» **WORK TO COMPLETE**:
In the material below, find the line with "You are a computer-use" and the line with "Instruction: Click the", then output those two lines and every line between them, exactly.

» **EXERCISE DATA**:
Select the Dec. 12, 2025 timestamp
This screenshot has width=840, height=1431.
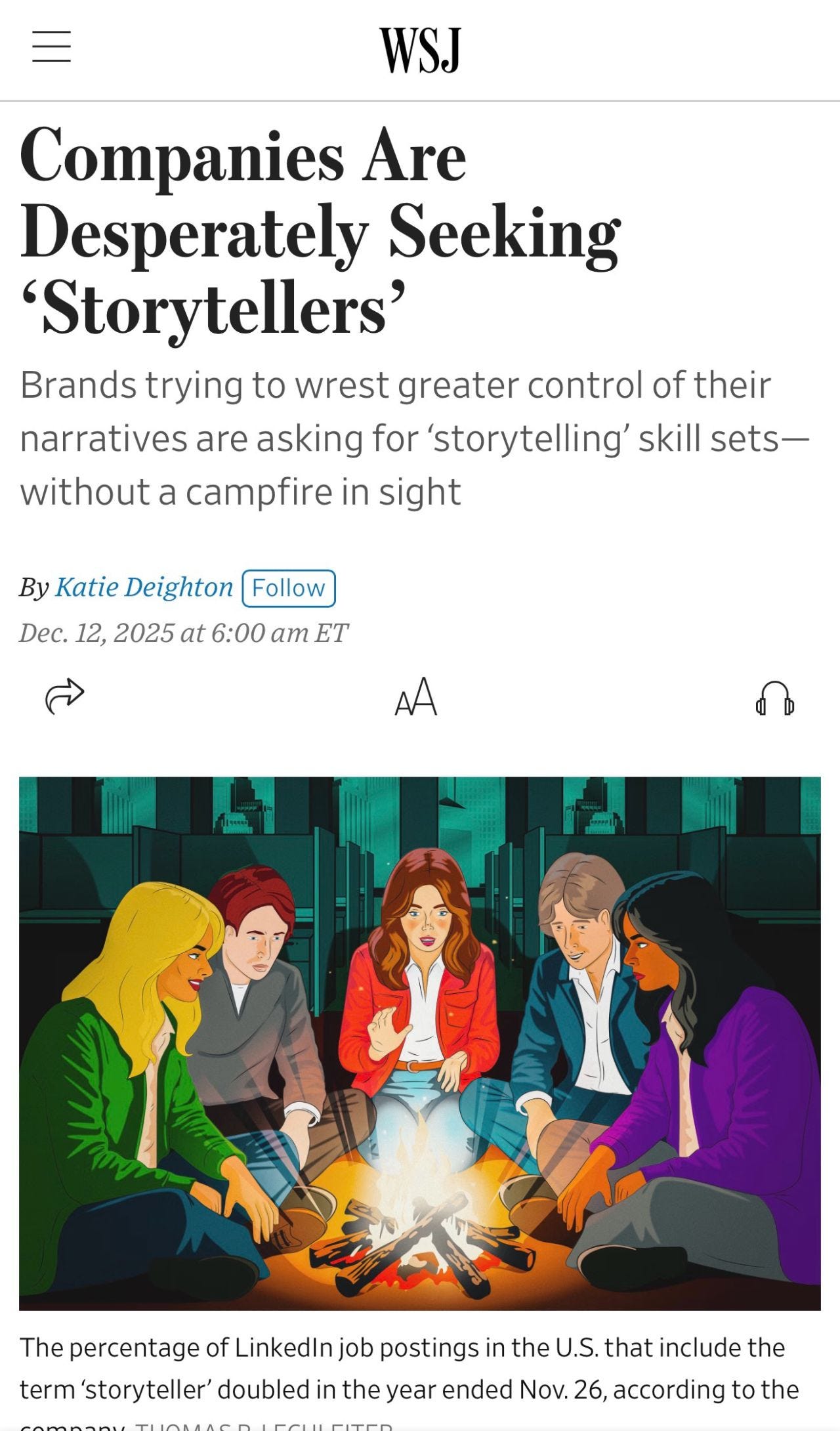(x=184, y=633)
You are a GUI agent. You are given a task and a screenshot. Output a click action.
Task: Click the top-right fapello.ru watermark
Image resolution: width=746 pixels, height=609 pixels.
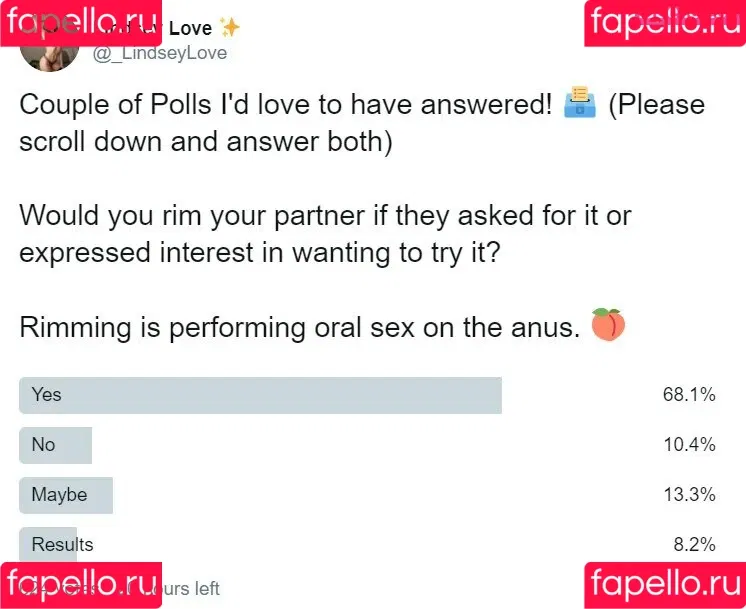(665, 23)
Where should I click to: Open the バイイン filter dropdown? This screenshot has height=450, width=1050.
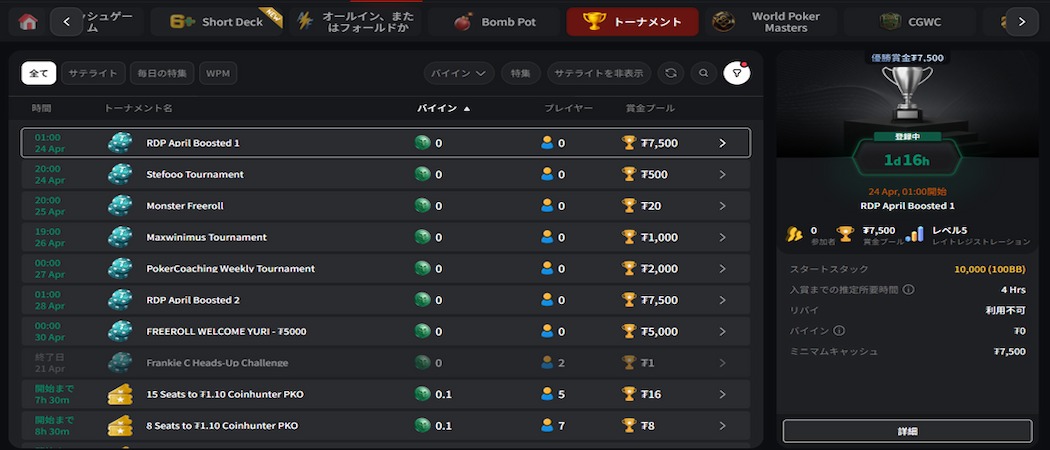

...

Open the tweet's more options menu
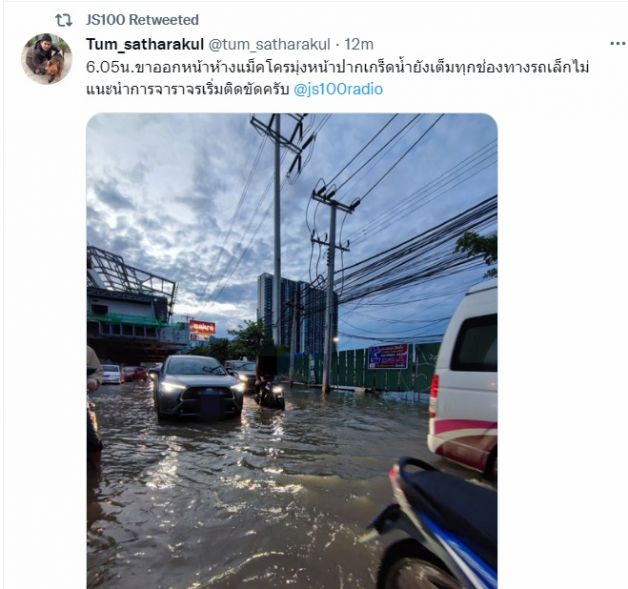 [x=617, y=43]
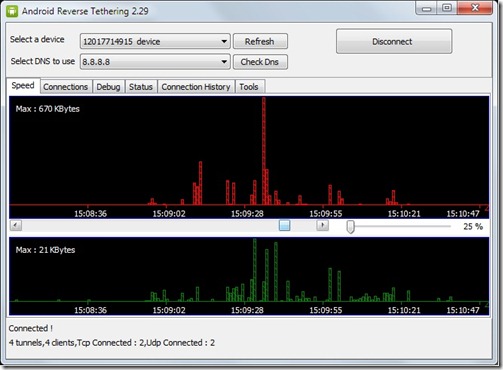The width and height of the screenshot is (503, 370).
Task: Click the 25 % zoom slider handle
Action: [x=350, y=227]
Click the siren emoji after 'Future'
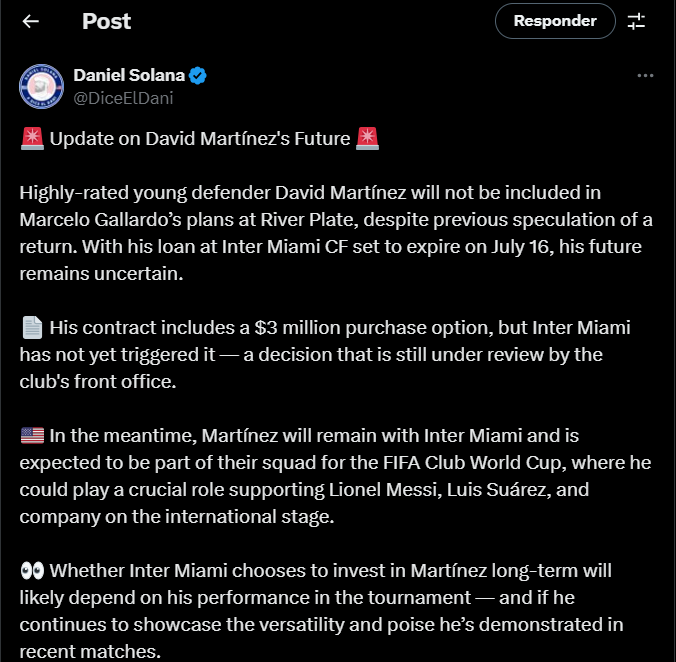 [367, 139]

...

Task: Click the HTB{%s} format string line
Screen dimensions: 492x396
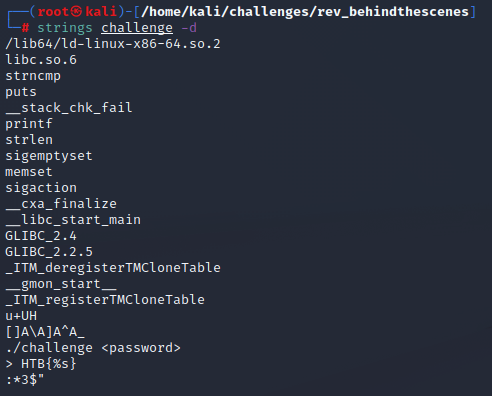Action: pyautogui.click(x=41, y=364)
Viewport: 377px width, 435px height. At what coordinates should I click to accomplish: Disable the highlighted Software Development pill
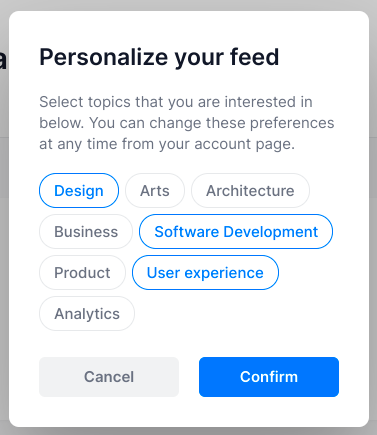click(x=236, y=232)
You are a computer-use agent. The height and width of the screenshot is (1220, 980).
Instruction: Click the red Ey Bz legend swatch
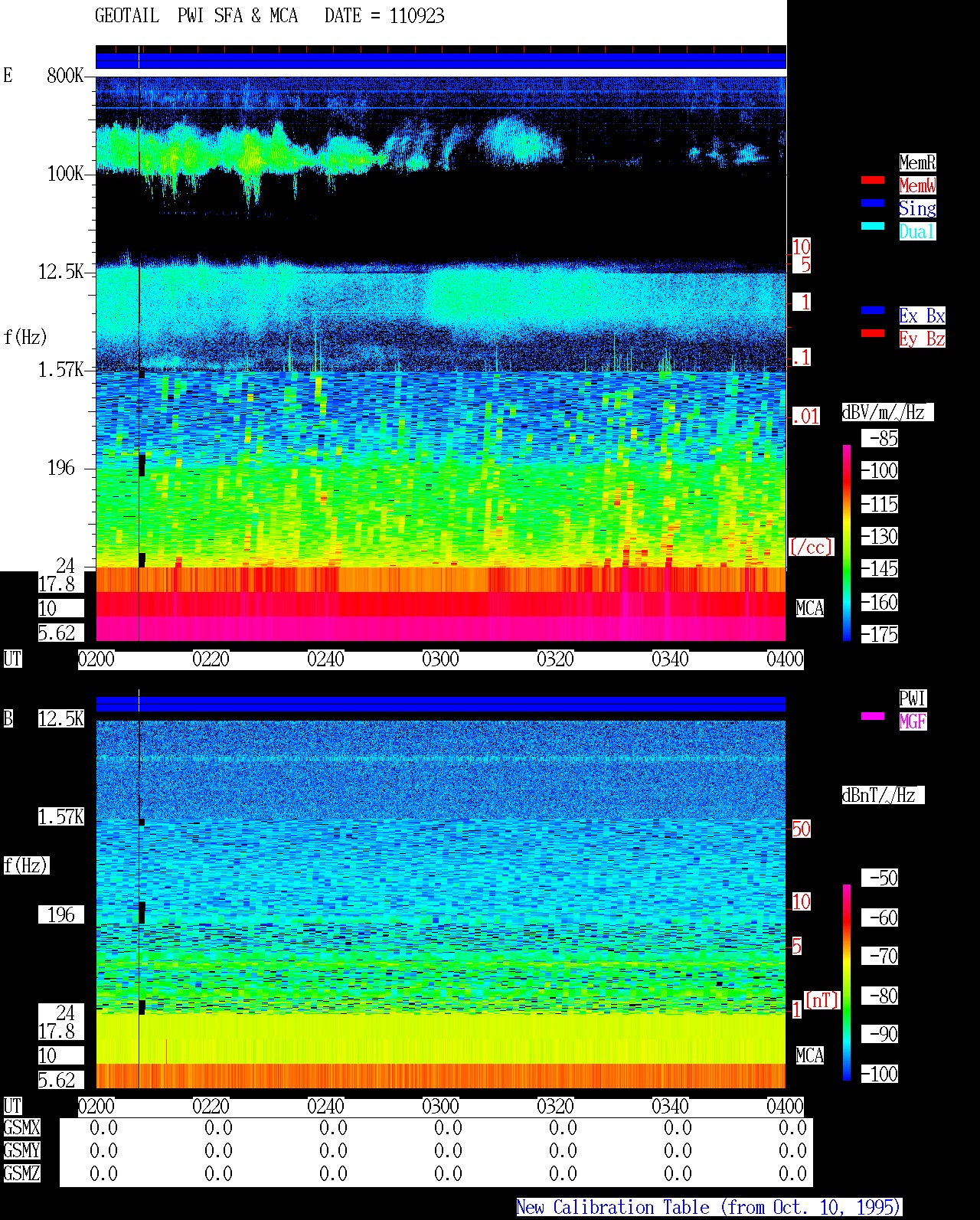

» **RESULT OF THE TASK**:
You are a computer-use agent. The height and width of the screenshot is (1220, 980).
Instruction: Click the red Ey Bz legend swatch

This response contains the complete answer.